Destruction arrives not via solemn news reports but in a barrage of digital scraps — first-person views of what it looks like when the world changes.

My sister lives in western North Carolina, a few hours from our childhood home in east Tennessee. She evacuated just before Hurricane Helene arrived, but her roommates, friends, co-workers and neighbors — people I knew, people I’d been to parties and trivia nights and potlucks with — did not. Soon there was no word from them. Texts and calls went unanswered. Social media pages showed the earliest impacts of the storm — falling branches, ominously rising water — and then went quiet. At first, all we could find from my sister’s town, Spruce Pine, was a single photo, blurred with rain, that showed the downtown area entirely swallowed by the small river that usually flows placidly beside it. The mountain soils had already been saturated when the storm blustered in, its swirling clouds laden with some 40 trillion gallons of rain, and when the water fell earthward there was little that could stand in its way. Hillsides and light poles collapsed; trees lost their grip on the sodden earth and fell across phone and power lines. Sweet little burbling creeks, the sorts of places where salamanders and crawdads usually laze under rocks, rose up into monsters that swallowed houses and erased roadways. The region’s residents were cut off — from one another, and from the outside world.
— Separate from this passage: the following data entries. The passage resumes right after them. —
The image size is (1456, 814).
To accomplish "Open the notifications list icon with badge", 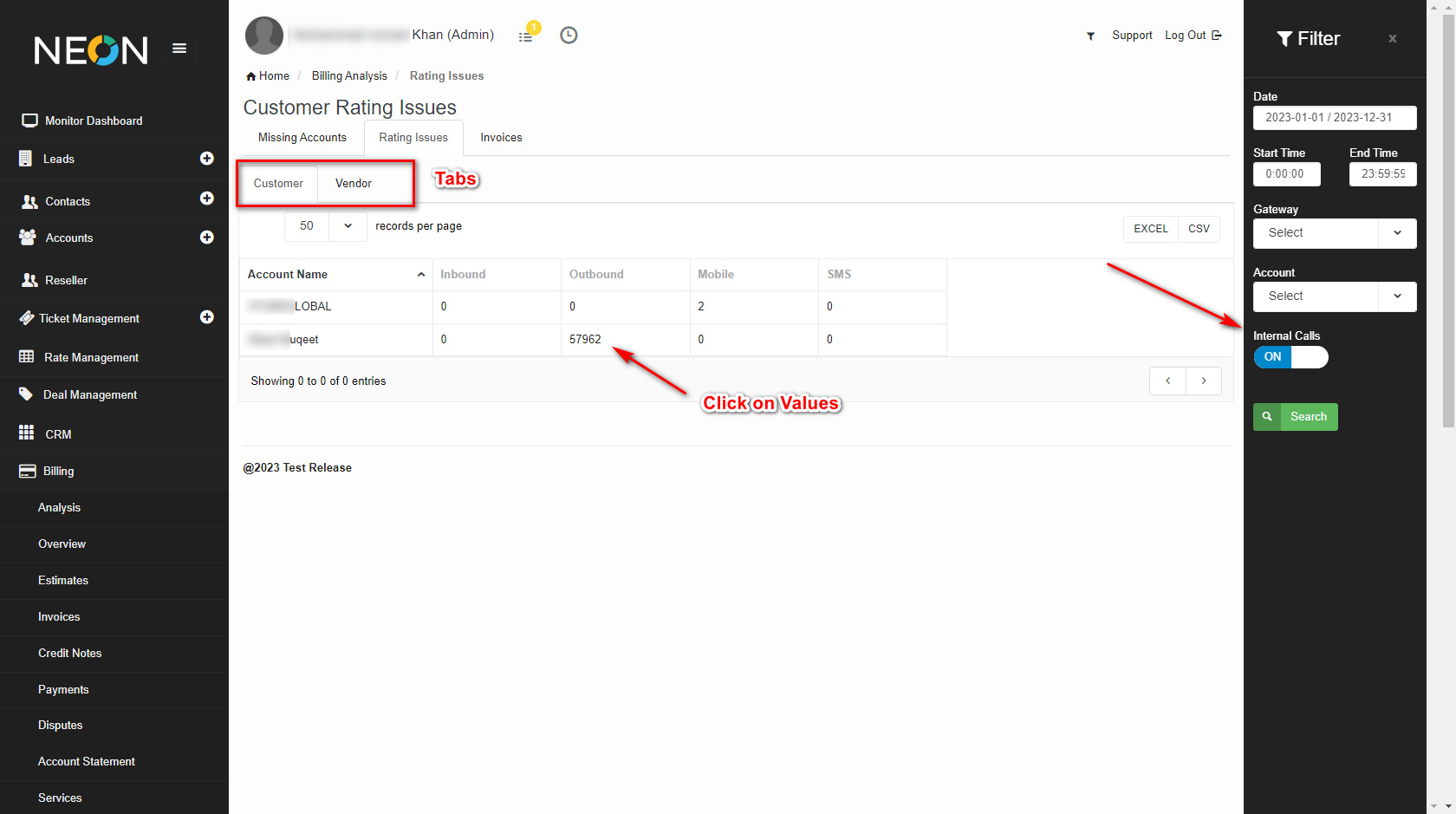I will pyautogui.click(x=526, y=36).
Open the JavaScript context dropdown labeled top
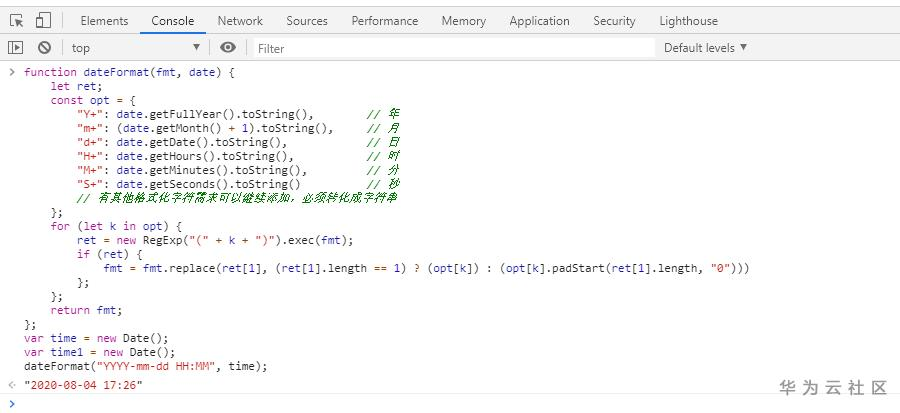The height and width of the screenshot is (413, 900). 136,47
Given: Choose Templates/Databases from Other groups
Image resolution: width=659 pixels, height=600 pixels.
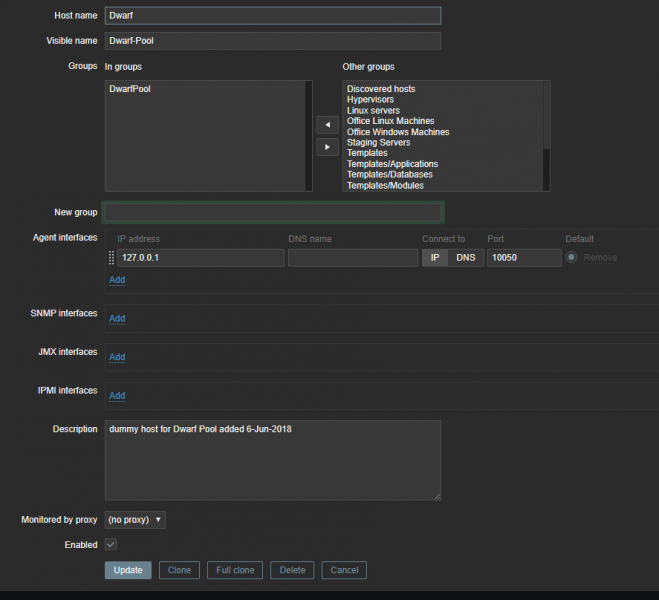Looking at the screenshot, I should point(389,175).
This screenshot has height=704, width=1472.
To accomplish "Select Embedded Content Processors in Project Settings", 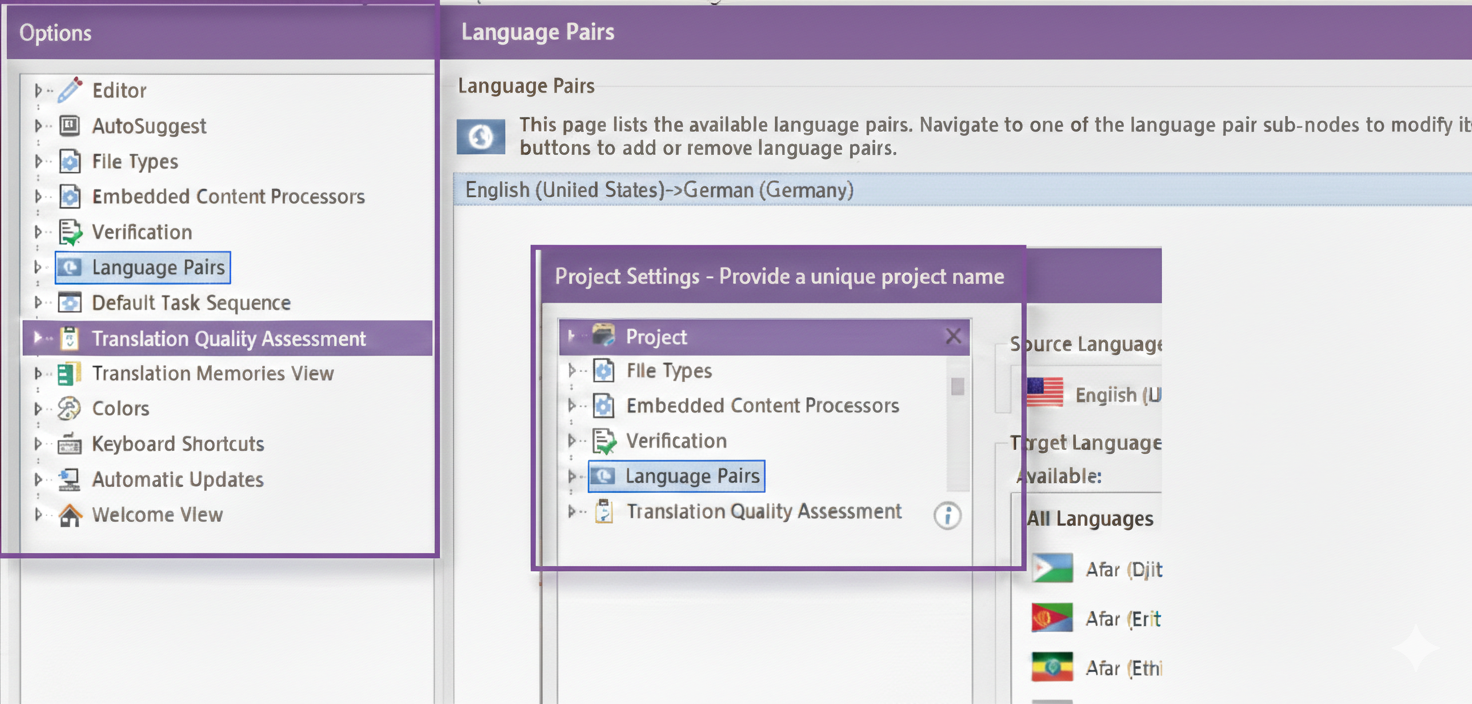I will 762,406.
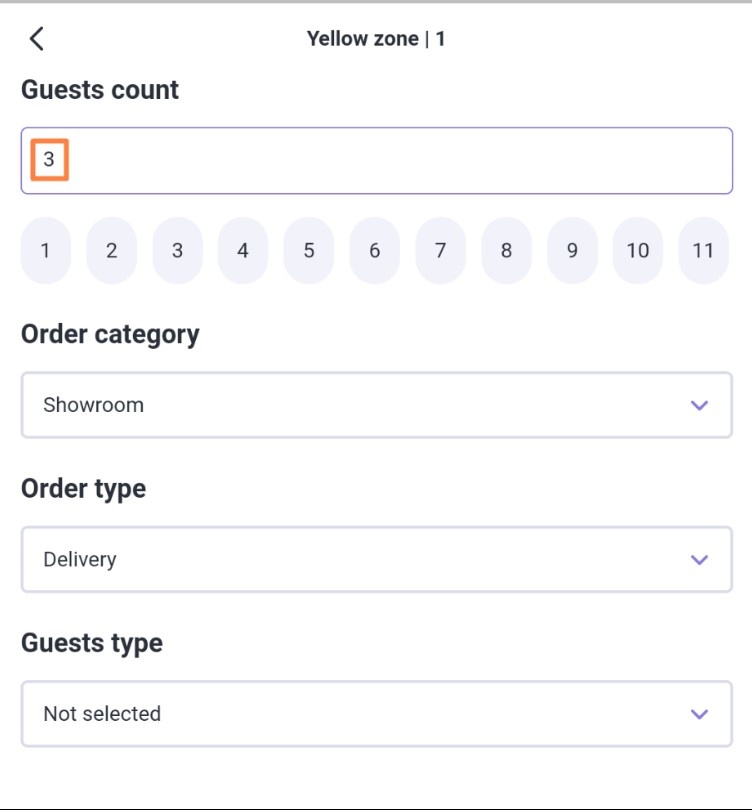Open the Order category Showroom dropdown

point(377,405)
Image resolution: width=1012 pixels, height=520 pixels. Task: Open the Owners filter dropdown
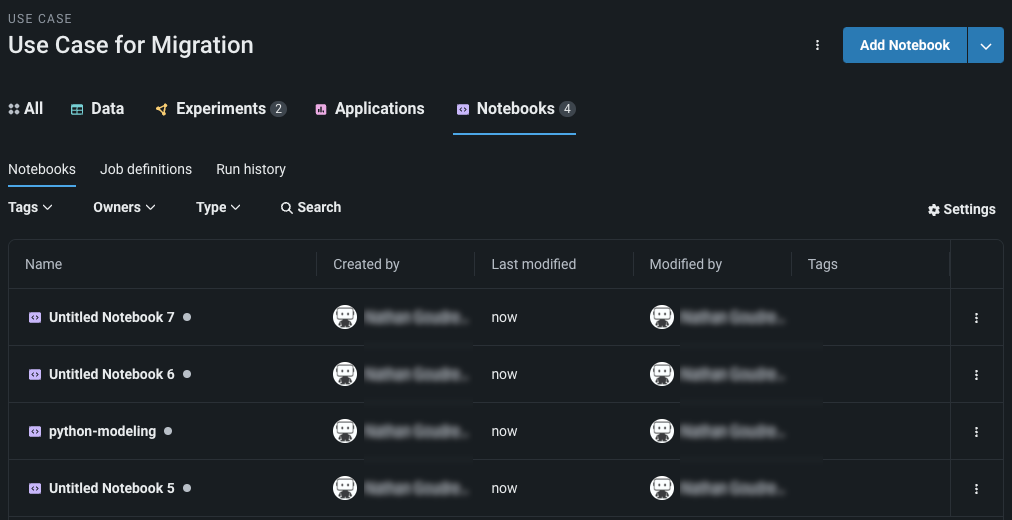click(x=124, y=207)
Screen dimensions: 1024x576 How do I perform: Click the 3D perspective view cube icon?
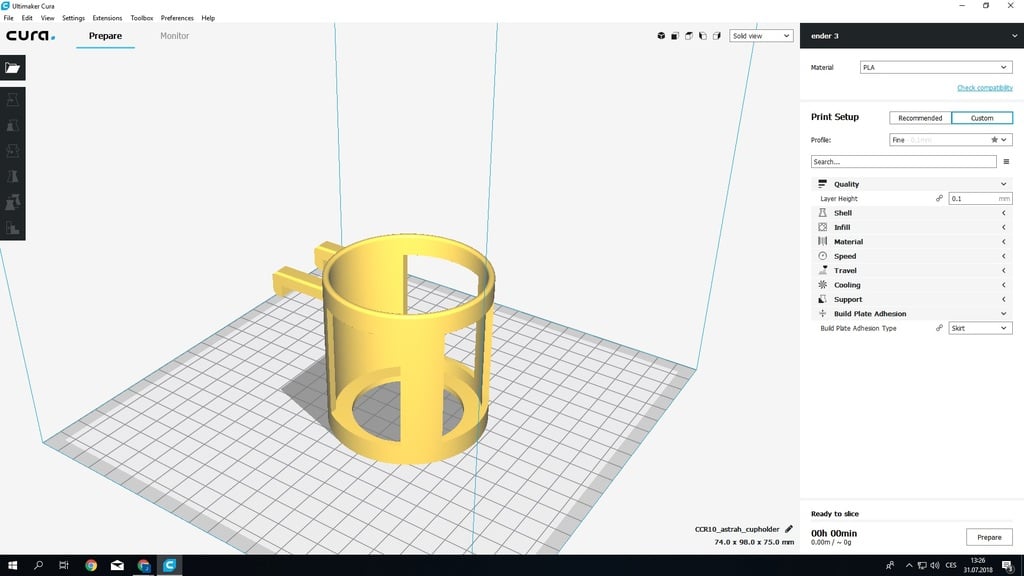tap(661, 36)
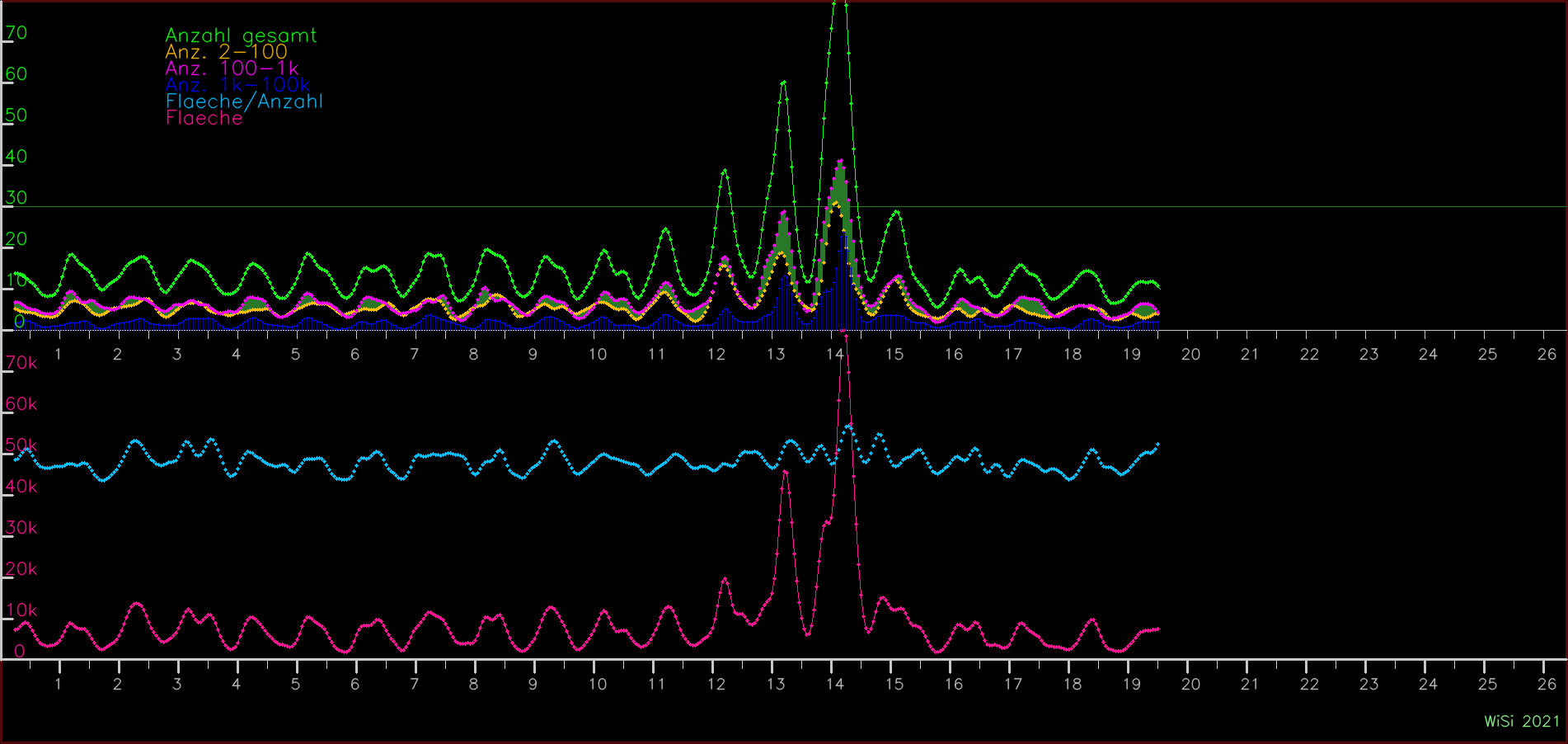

Stuck on the outside, we started sending one another images and videos, whatever scattered scraps of digital information we could find. We searched for familiar landmarks and place names, trying to guess what some crumb of nearby news meant about the places and people from which no news was coming. There was a woman in the next town who posted a video of waterfalls cascading over the broken slabs of what used to be her access road. On a Facebook page for Spruce Pine residents, suddenly the only activity was from people like us: people who weren’t actually there. Person after person begged for any news of friends and relatives, until finally the number of posts grew so overwhelming that it was clear the problem needed to be corralled into spreadsheets. Several versions appeared, with columns for residents’ names and addresses and one for the vulnerabilities that made those who couldn’t contact them especially frightened: the people who were elderly and living alone, who needed oxygen tanks or dialysis, the ones whose houses were in bad condition already and located very close to a creek.